Robust and Secure Federated Learning Against Hybrid Attacks: A Generic Architecture

Federated Learning (FL) enables multiple clients to collaboratively train a model without sharing their private data. However, the deployment of FL in real-world applications is vulnerable to various attacks from both malicious servers and clients. While cryptographic methods are effective in resisting server-side attacks, they undermine the capability of client-side defenses that rely on plaintext updates. Several valuable defenses targeting hybrid attacks have been devised to address this challenge, concentrating on specific client-side threats. To improve scalability, we continue this research line to introduce a generic architecture covering more client-side attacks. In this paper, we propose a general architecture to enhance client-side defenses from plaintext to ciphertext domains. This architecture not only supports the server-side defenses, but also accommodates a broader range of client-side defenses, including Norm-based, Krum-based, and Cosine-based strategies.
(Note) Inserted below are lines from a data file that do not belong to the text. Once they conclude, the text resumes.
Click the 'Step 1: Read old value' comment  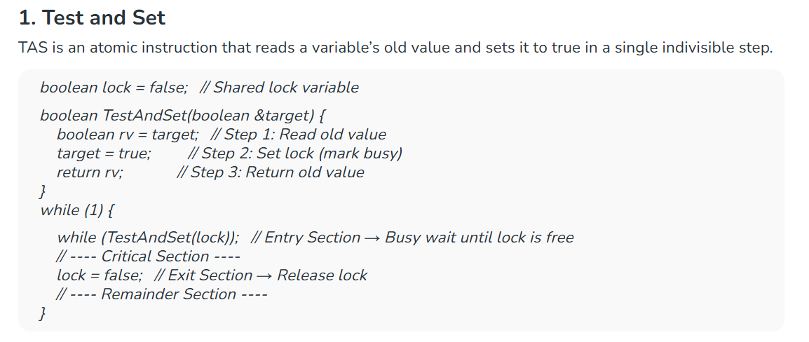(x=299, y=135)
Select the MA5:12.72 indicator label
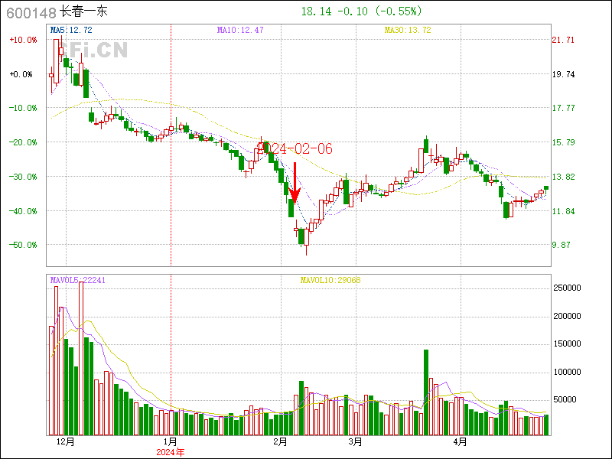612x459 pixels. click(70, 30)
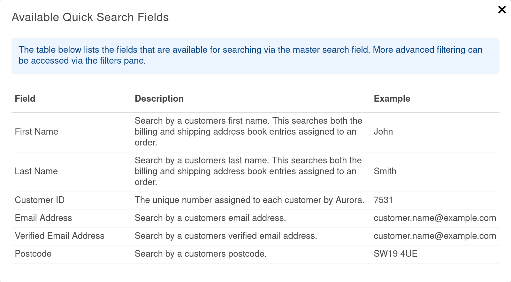Image resolution: width=511 pixels, height=282 pixels.
Task: Close the Available Quick Search Fields dialog
Action: (502, 10)
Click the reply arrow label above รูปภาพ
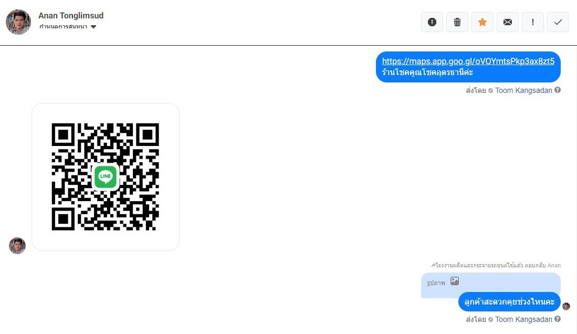The width and height of the screenshot is (577, 334). click(x=496, y=265)
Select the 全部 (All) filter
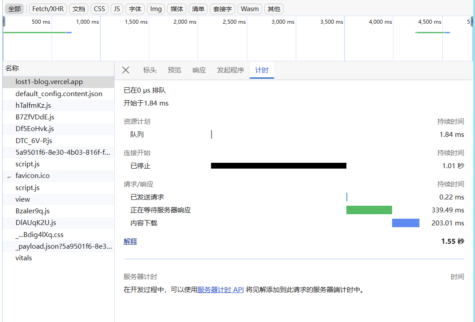 14,9
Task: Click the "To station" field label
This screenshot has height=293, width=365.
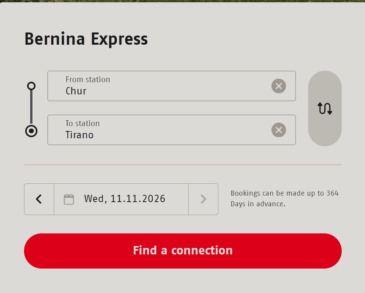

The core of our architecture is generic detection under ciphertext, which tackles the following conflict of integrating server-side and client-side defenses. That is, the former aims to protect parameters from exposure while the latter demands plaintext updates. We prove the security of our architecture through the Universal Composability framework. Additionally, we provide a comprehensive instantiation and extensive evaluations to demonstrate the effectiveness and robustness of our approach. Our experiments show that our architecture can maintain the effectiveness of current client-side defenses when parameters are encrypted, thus effectively resisting hybrid attacks.